Purtroppo è vero sino a un certo punto, per vari motivi. Il primo è che in una società sempre più incline a giuridicizzare tutto, anche comportamenti e argomenti che un tempo erano considerati leciti rischiano di divenire causa di sanzioni legali o quanto meno sociali. Avere violato i codici del politicamente corretto, avere indugiato in una conversazione privata in affermazioni sessiste o peggio razziste, basta, se documentato da un’intercettazione e magari decontestualizzato, a esporre quanto meno alla gogna mediatica il responsabile. È una deriva cominciata ventisette anni fa con la cosiddetta legge Mancino e che raggiungerà il culmine con l’approvazione delle norme contro l’omofobia, della cui pericolosità la Cei ha cominciato ad accorgersi. L’altro motivo è il rischio – palesatosi nei mesi del confinamento sociale – che la geolocalizzazione si trasformi in un formidabile strumento di controllo sociale, giustificato, come si è profilato e forse si verificherà in occasione della pandemia, dall’esigenza di prevenire il contagio. Alla giuridicizzazione dell’esistenza si è affiancata infatti in questi anni un’ulteriore medicalizzazione della vita umana, per cui uno Stato sempre più onnipresente e onniscente pretende di controllare non solo i nostri comportamenti (basti pensare alla criminalizzazione anche di un bicchiere di vino) e di imporci scelte virtuose, per esempio in tema di vaccini, ma, approfittando della grande occasione della pandemia, i nostri spostamenti. Se aggiungiamo a tutto questo, dopo la soppressione del segreto bancario, la guerra al contante, volta a monitorare attraverso i pagamenti non solo le nostre spese, ma i nostri stili di vita, il moltiplicarsi delle piccole vessazioni quotidiane, dall’obbligo della Pec certificata a quello delle prenotazioni ferroviarie, è facile dedurne che il termine privacy rimarrà nel vocabolario solo per giustificare le prebende dell’omonimo garante.

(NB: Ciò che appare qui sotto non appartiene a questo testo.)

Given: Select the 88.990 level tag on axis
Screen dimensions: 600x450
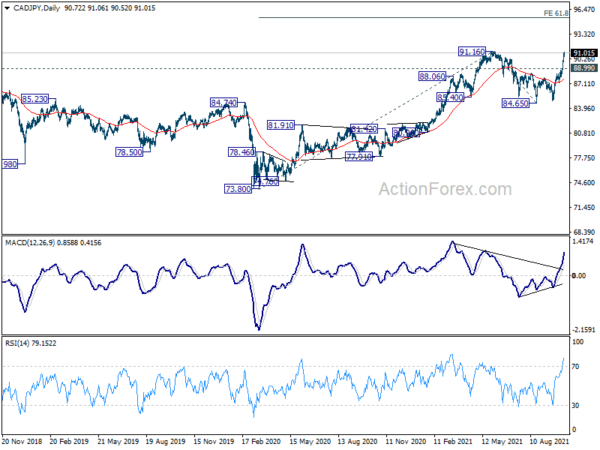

È complottismo tutto questo? Da qualche tempo mi sono accorto che gli “ismi” rappresentano il più delle volte una trappola. Se ti ammali, magari perché lavori in un ambiente insalubre, ti danno dell’assenteista, se sei un politico che non snobba gli inviti sei un presenzialista; se ti fanno un torto e ti lamenti diventi un rompiscatole vittimista; se vuoi difendere la sovranità nazionale, sei considerato un bieco sovranista. Nella fattispecie, può darsi che dietro l’intangibilità della batteria dei cellulari ci sia solo una scelta tecnica. Però l’idea di essere perennemente tracciato, in un’epoca in cui la reperibilità telefonica e informatica è divenuto un dovere sociale e in certi casi giuridico, mi inquieta lo stesso. Dinanzi all’invadenza dei media televisivi, un grande studioso canadese, Marshall McLuhan, invitava a staccare la spina. Erano altri tempi: l’industria informatica non ci permette neppure di staccare la batteria.